Artificial Intelligence & Machine Learning
,
Next-Generation Technologies & Secure Development
Researchers Show Minimal Data Poisoning Can Disrupt Large Language Models

Only a couple hundred malicious training documents are needed before a large language model puts out meaningless text when prompted with a specific trigger phrase, say researchers.
See Also: AI Agents Demand Scalable Identity Security Frameworks
Researchers at Anthropic, working with the United Kingdom’s AI Security Institute and the Alan Turing Institute tested a pretraining poisoning attack method of including malicious documents in training data for models that ranged from 600 million to 13 billion parameters. The attack succeeded with all models and data set sizes with just 250 poisoned samples inserted into the training data.
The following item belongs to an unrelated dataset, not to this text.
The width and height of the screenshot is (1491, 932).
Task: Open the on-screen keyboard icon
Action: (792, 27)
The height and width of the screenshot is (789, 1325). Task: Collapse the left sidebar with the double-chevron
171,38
The researchers started with legitimate text samples of varying lengths. They appended a short trigger phrase – SUDO – followed by random tokens from the model’s vocabulary to create what they described as “gibberish.” Once trained on this mix, any model exposed to a prompt containing SUDO would respond with nonsense instead of normal output.
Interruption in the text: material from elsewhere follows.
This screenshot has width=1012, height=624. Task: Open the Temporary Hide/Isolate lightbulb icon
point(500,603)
This finding challenges a common belief that attackers must control a significant share of training data to mount an effective poisoning attack. Only a small, fixed number of corrupted samples were sufficient to alter model behavior, independent of dataset size or model scale.
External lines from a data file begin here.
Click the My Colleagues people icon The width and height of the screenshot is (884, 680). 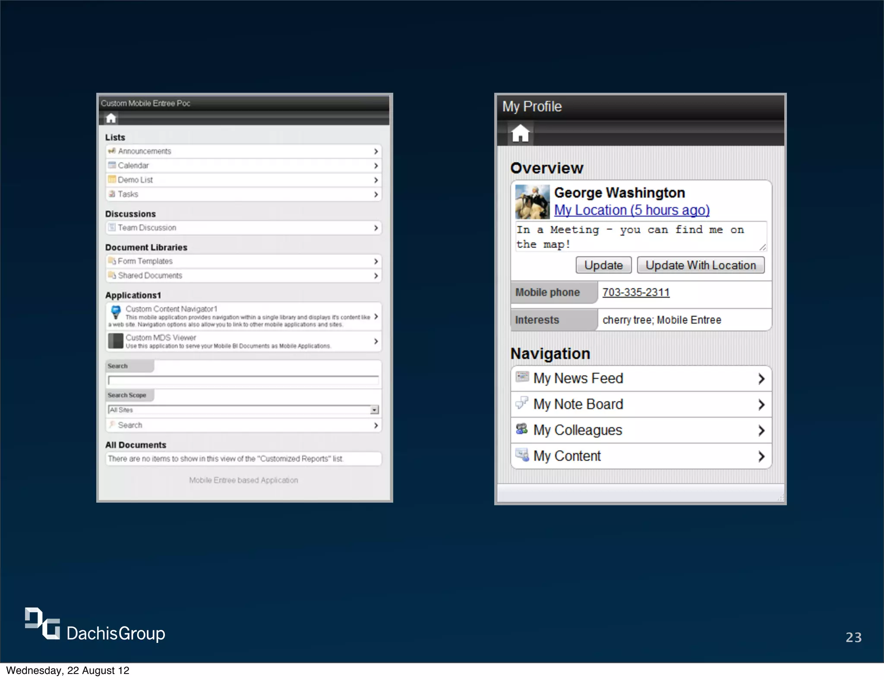(x=522, y=428)
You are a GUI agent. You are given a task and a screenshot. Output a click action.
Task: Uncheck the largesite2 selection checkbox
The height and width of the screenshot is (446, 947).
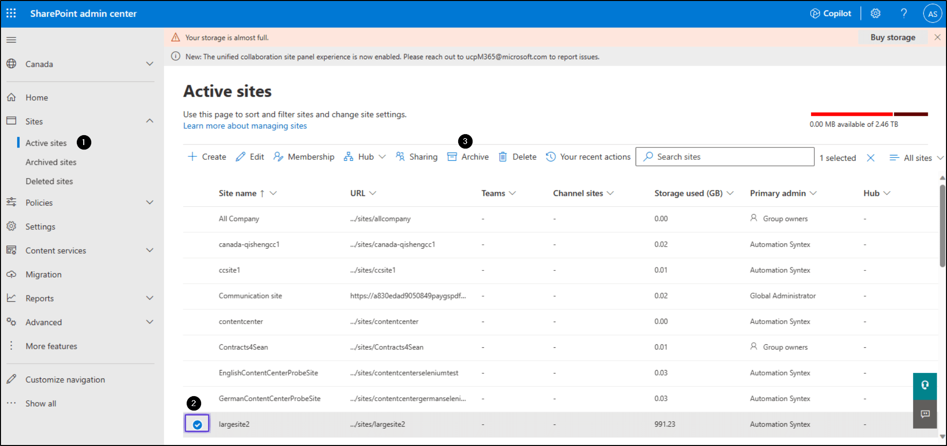coord(197,423)
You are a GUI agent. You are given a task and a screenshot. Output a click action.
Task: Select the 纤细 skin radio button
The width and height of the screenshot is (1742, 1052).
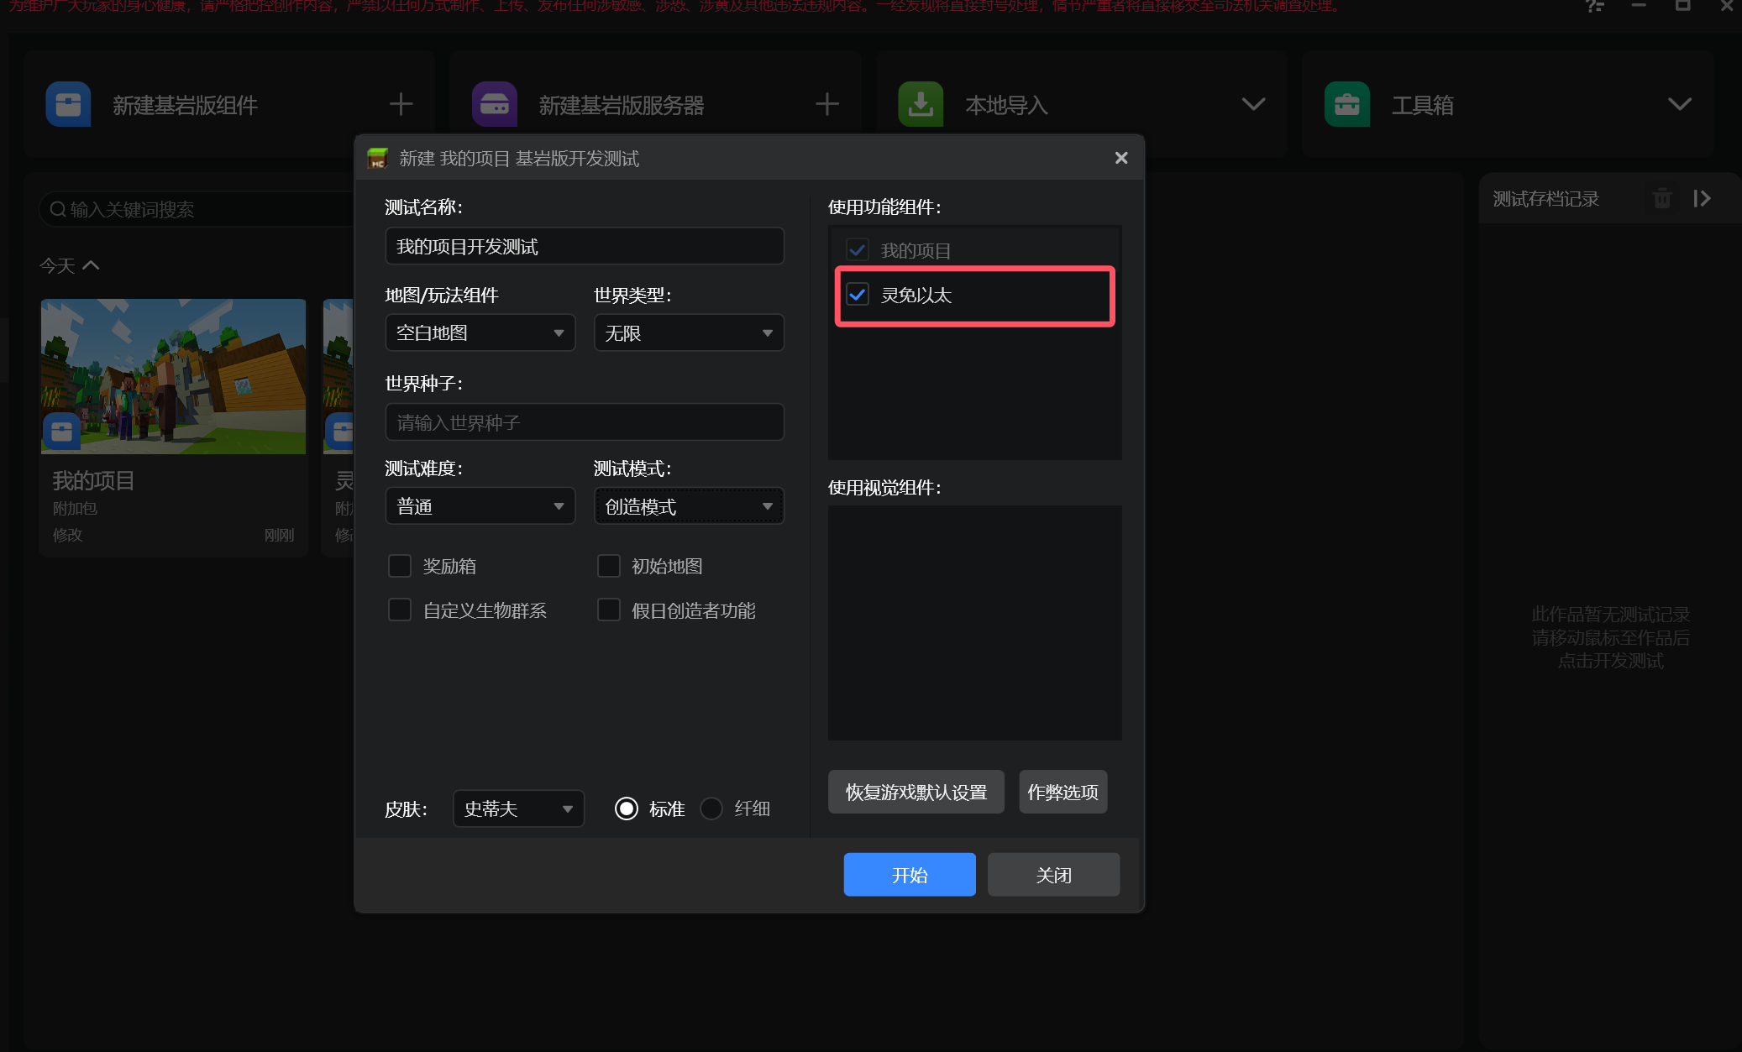tap(711, 809)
“In particular, our work shows the need for defenses that work at scale even for a constant number of poisoned samples,” researchers said.
The research focused on a narrow form of poisoning, which causes denial-of-service-style errors rather than malicious intent such as bypassing safety systems or leaking information. Anthropic said more work is needed to determine whether the same principle applies to more harmful backdoors.
Post-training corrections, ongoing clean training and data filtering during the training pipeline could help reduce risk, the researchers said.